I’ve chosen 100 hidden units, clamped a subset of MNIST dataset to them, and here’s the result:
Looks kinda feature-ish, but a bit messed up. Let’s try to add some sparsity to make hidden units represent more independent features. The basic way to to it is described by Honglak Lee, and it’s just adding to weights and hidden biases, where is the desired sparsity target, meaning average probability that a certain unit is on. Actually it is possible to add that term only to hidden biases, and we’ll get back to it in a moment.
Sparse RBM filters looks like this:
I’m still not sure whether that’s cool or rather not — on the one hand, average hidden unit’s activation definitely go down, and units start to represent different (independent) features. On the other hand, too many of them look like “1” — maybe that’s because those diagonal straight lines are tend to occur in “1” and “7” quite often. I also would like to end up with nice penstrokes-like features like those pictured in Lee’s paper, and after some digging discovered that whitening (preprocessing operation that make different image pixels less corellated with each other) helps to achieve something like that. But I couldn’t apply it right now, because I needed my data to be real-valued, and that, in turn, required my visible units to be Gaussian.

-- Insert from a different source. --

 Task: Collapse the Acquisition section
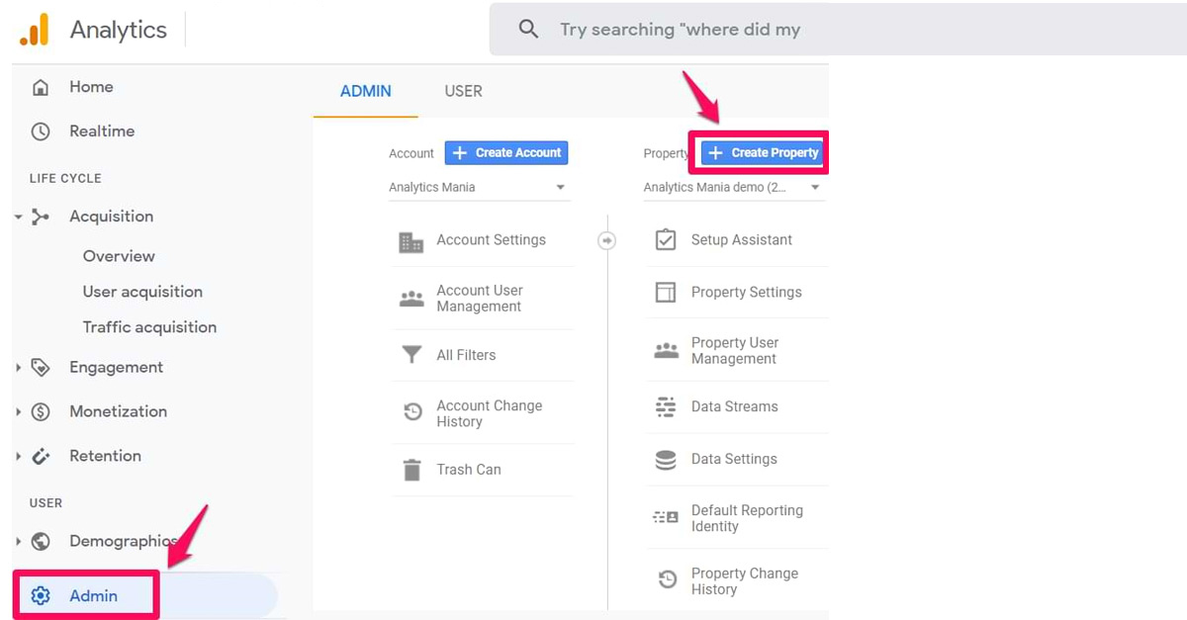18,217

At first I’d like to point out that I haven’t found literally any analysis on the matter. Energy function for Gaussian RBM is just stated (by Hinton, Lee and some other papers I’ve managed to google), and no further comments are made. That’s really disappointing especially because everyone keeps saying Gaussian RBMs are hard to train. And, by the way, this is so true.

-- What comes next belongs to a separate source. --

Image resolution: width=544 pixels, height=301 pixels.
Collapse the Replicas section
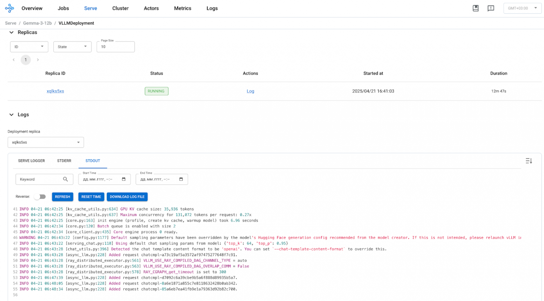point(12,32)
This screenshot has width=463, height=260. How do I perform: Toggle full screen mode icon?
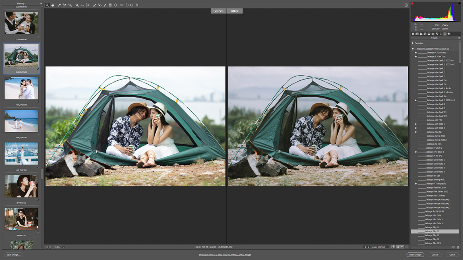(406, 5)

First, it doesn’t even work at all with uniformly initialized weights. To make it learn, I had to replace them with normaly distributed weights with zero mean and 0.001 standart deviation (thanks to practical guide again). Any attempt to increate the std value breaks learning like completely.
Oh, and I forgot to mention the actual change: for visible units I’ve replaced the activation function with sampling from normal distribution of mean and unit variance. To be able to do that I had to rescale the input data to zero mean and unit variance (otherwise it’s also possible to learn precise variance parameters per each unit). Also I guess I can’t use “raw” value to collect learning statistic (as I did with Bernoulli probability), so I’m going to sample states everywhere.
According to my (kinda sloppy) observations sparsity doesn’t work so good for Gaussian RBM either — adding sparsity penalty to the weights seems to push the gradient in the wrong direction maybe? Anyway, average hidden activation doesn’t change properly. I’ve followed Lee’s advice about adding sparsity penalty just to visible biases, and now it works better.
The results are… slightly better as well, I guess:
(this is with sparsity enabled)
I can distinguish specific digits, but not penstrokes, still. Let’s whiten the data and try it again:
Whitened MNIST digits. Can’t say they actually change a lot
…and this is where I’m stuck at the moment. This doesn’t look like features in any way, and I don’t understand what is the problem. The curious thing about it is that the model still learns, reconstruction error goes down — but it learns these pretty much random noise filters, still being able to make better reconstructions.
I’m going to pause for a bit and maybe look for external help. All the cases mentioned are uploaded in my playground repo.